→ WHAT NEEDS TO BE DONE
Please copy every line of the entries below word for word, leaving the pictures out of your answer.
** Start GIVEN RECORDS **
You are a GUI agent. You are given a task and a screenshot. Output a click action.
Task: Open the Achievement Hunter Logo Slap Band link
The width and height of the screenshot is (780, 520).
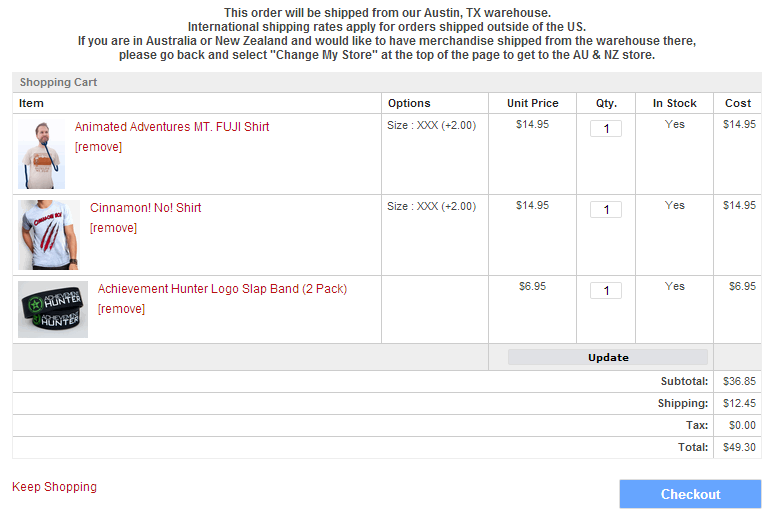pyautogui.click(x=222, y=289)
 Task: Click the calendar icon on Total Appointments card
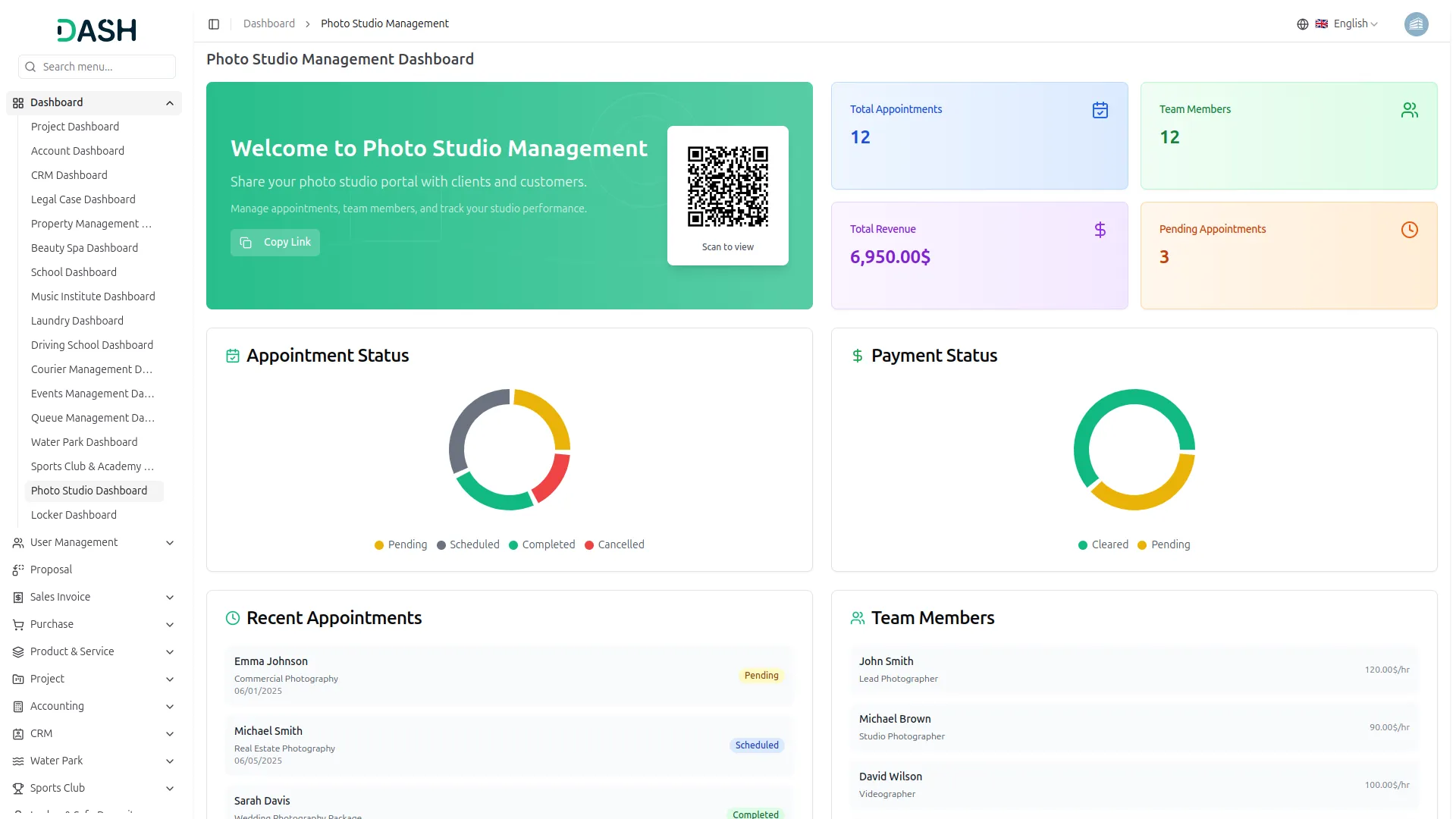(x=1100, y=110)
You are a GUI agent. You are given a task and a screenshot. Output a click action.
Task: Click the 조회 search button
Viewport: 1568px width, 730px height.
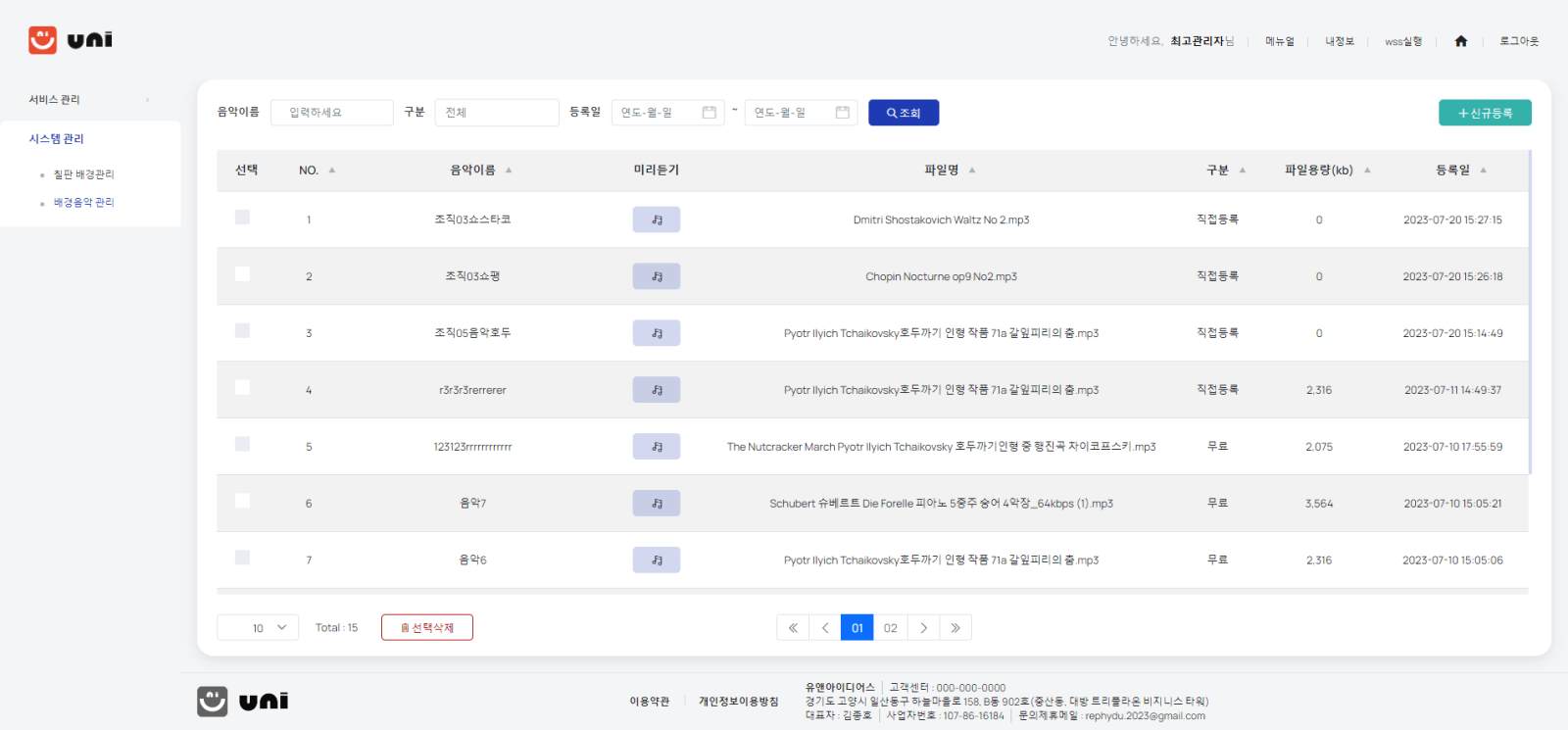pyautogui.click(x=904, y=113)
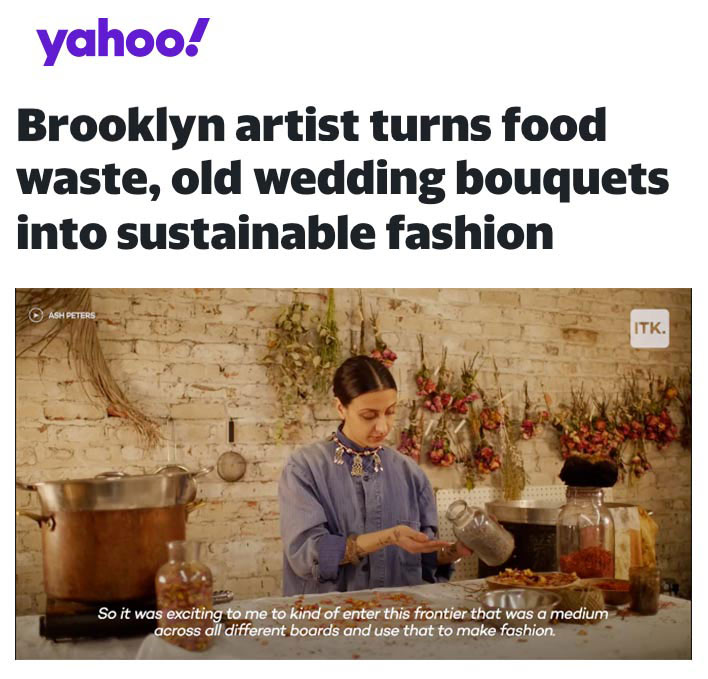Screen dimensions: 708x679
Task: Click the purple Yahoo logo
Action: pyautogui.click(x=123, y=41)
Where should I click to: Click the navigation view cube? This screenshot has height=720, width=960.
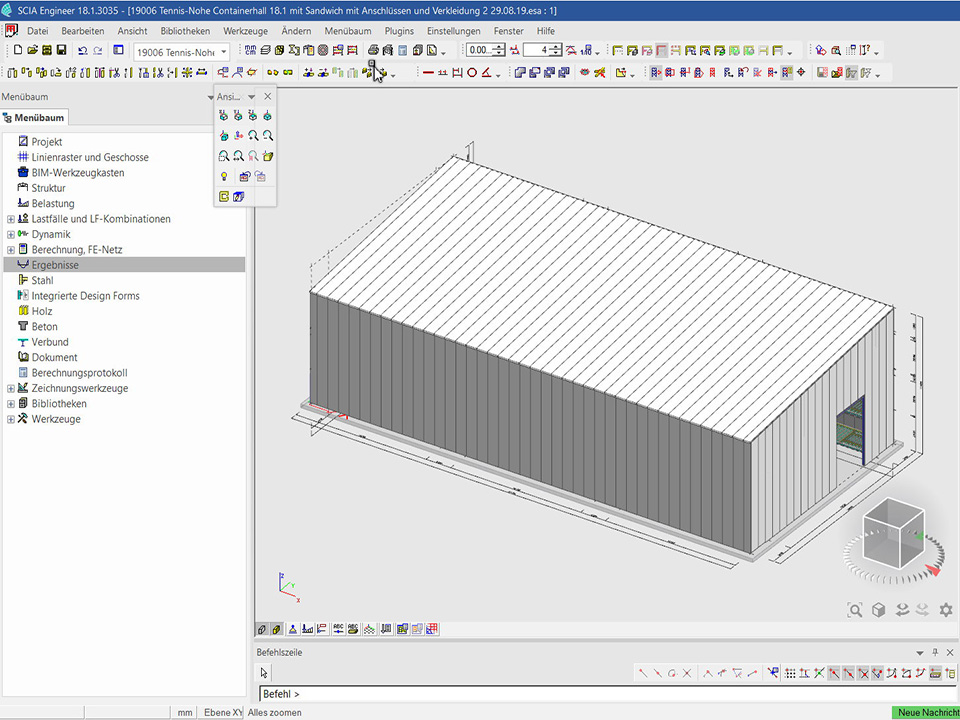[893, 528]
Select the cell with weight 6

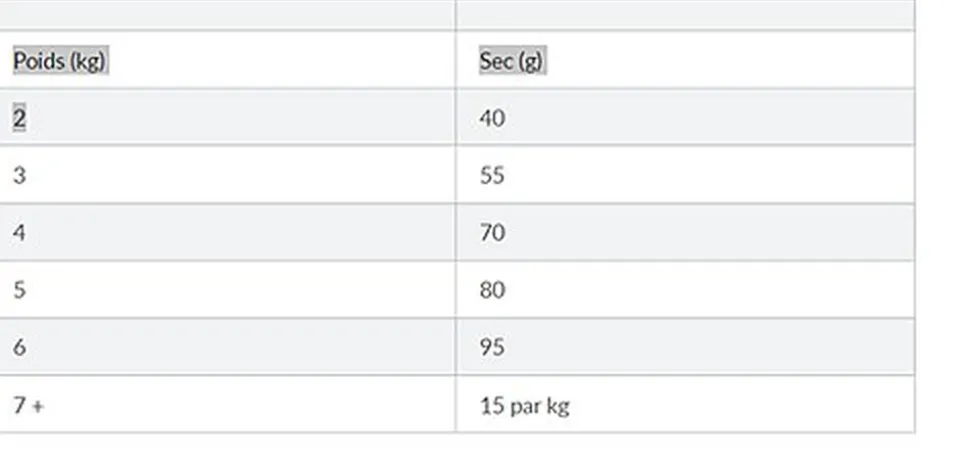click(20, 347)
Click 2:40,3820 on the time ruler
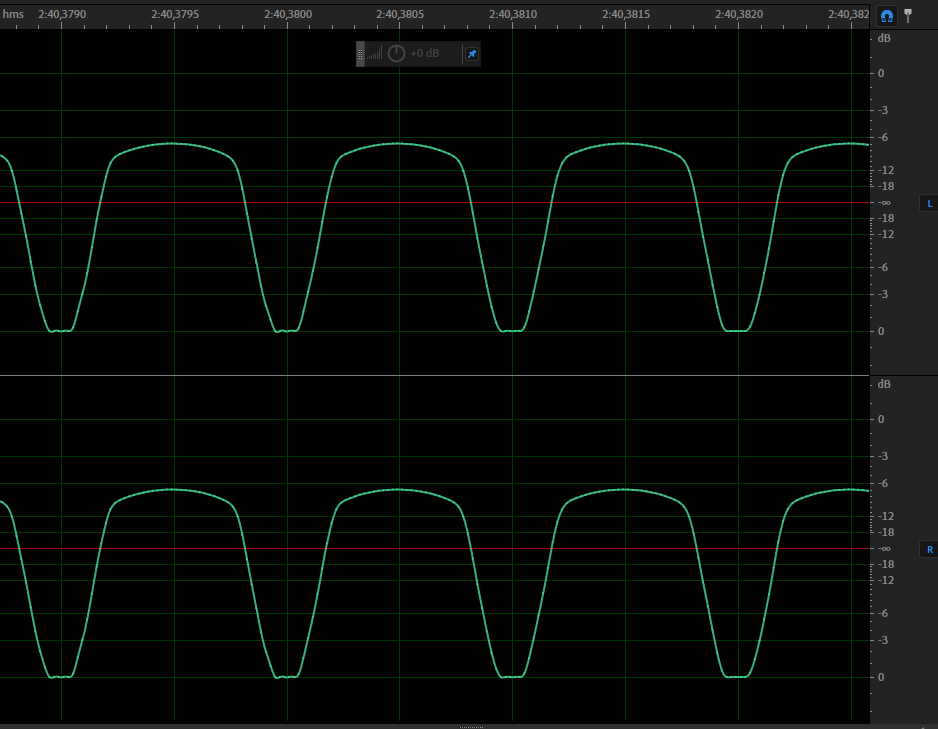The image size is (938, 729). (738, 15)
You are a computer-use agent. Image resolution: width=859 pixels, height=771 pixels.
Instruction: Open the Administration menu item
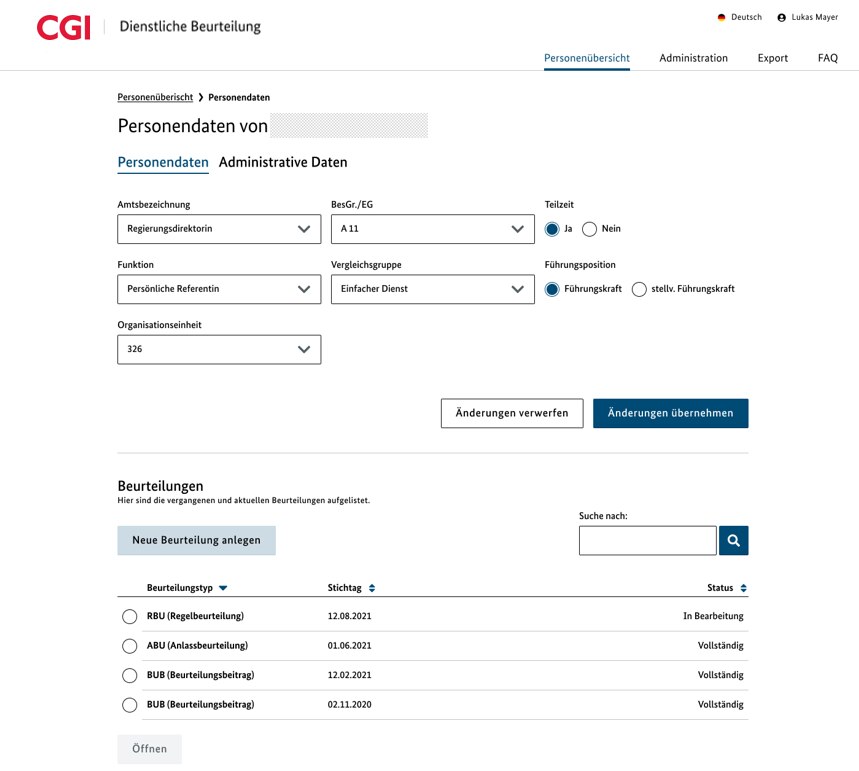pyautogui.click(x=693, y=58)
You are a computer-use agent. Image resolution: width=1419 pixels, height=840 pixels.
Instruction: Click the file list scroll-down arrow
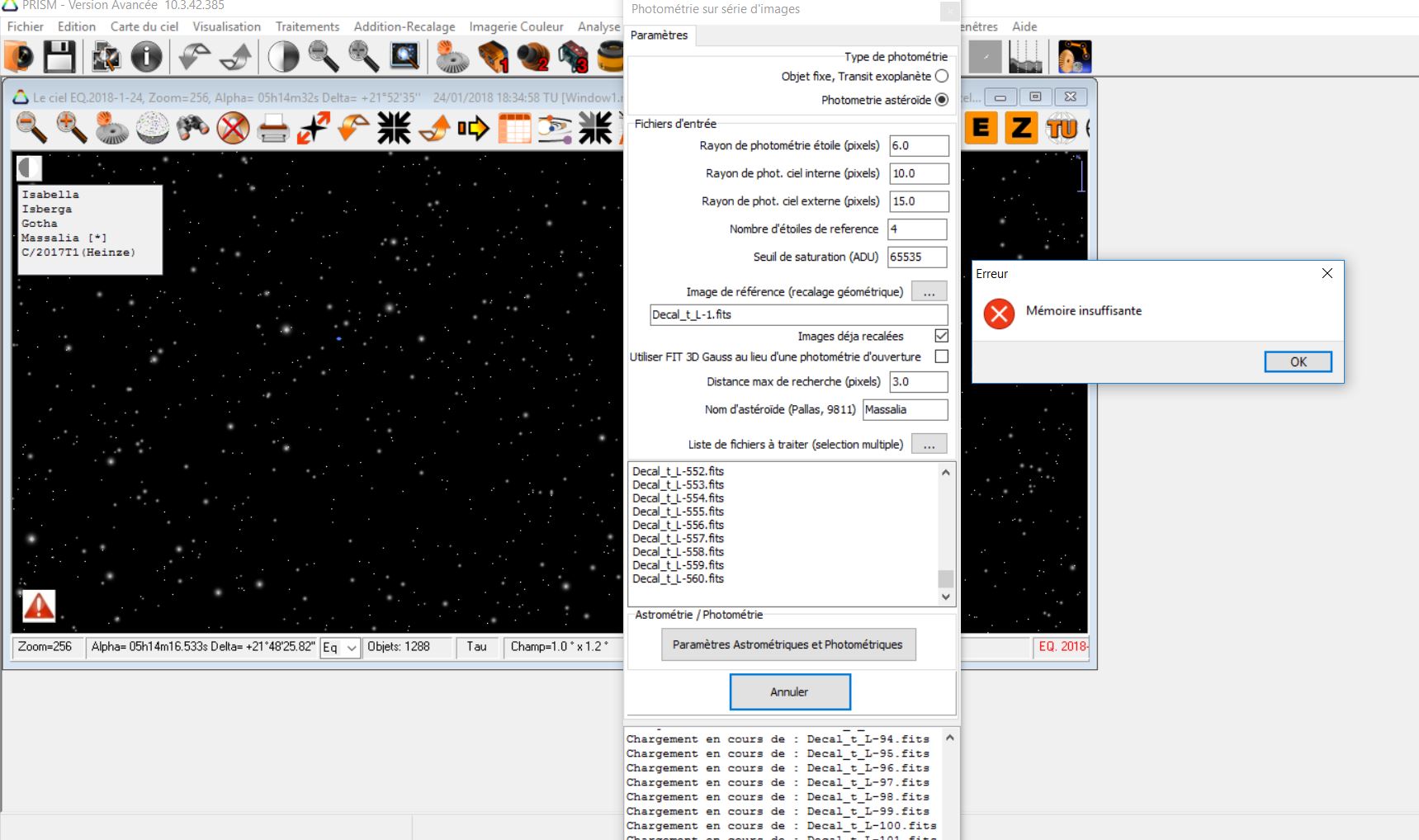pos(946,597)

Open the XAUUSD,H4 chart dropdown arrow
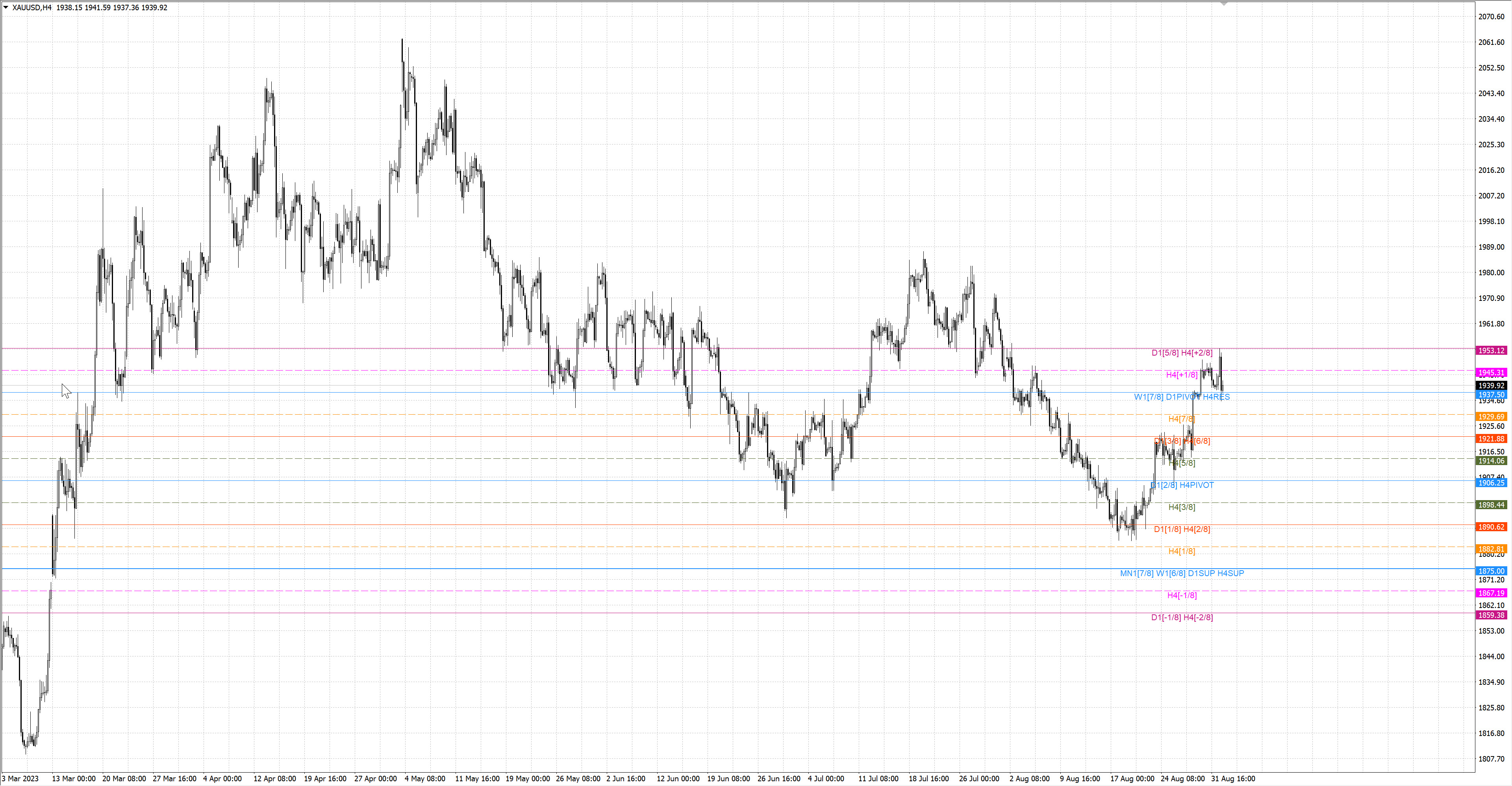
** End GIVEN RECORDS **
→ RESPONSE BELOW
You are a GUI agent. You are given a task and a screenshot. Output a click action.
Task: Open the Achievement Hunter Logo Slap Band link
The width and height of the screenshot is (780, 520).
pyautogui.click(x=222, y=289)
 Task: Click the calendar icon on Total Appointments card
(x=1100, y=110)
You are a GUI agent. You are given a task and a screenshot. Output a click action.
Task: Click the 조회 search button
Viewport: 1568px width, 730px height.
pyautogui.click(x=904, y=113)
Screen dimensions: 708x679
Task: Click the purple Yahoo logo
Action: pyautogui.click(x=123, y=41)
Where should I click to: Click the navigation view cube? This screenshot has height=720, width=960.
[893, 528]
Select the cell with weight 6

click(20, 347)
Click 2:40,3820 on the time ruler
The image size is (938, 729). (738, 15)
You are a computer-use agent. Image resolution: width=859 pixels, height=771 pixels.
Instruction: Open the Administration menu item
pyautogui.click(x=693, y=58)
You are a computer-use agent. Image resolution: width=1419 pixels, height=840 pixels.
Instruction: Click the file list scroll-down arrow
pos(946,597)

Open the XAUUSD,H4 chart dropdown arrow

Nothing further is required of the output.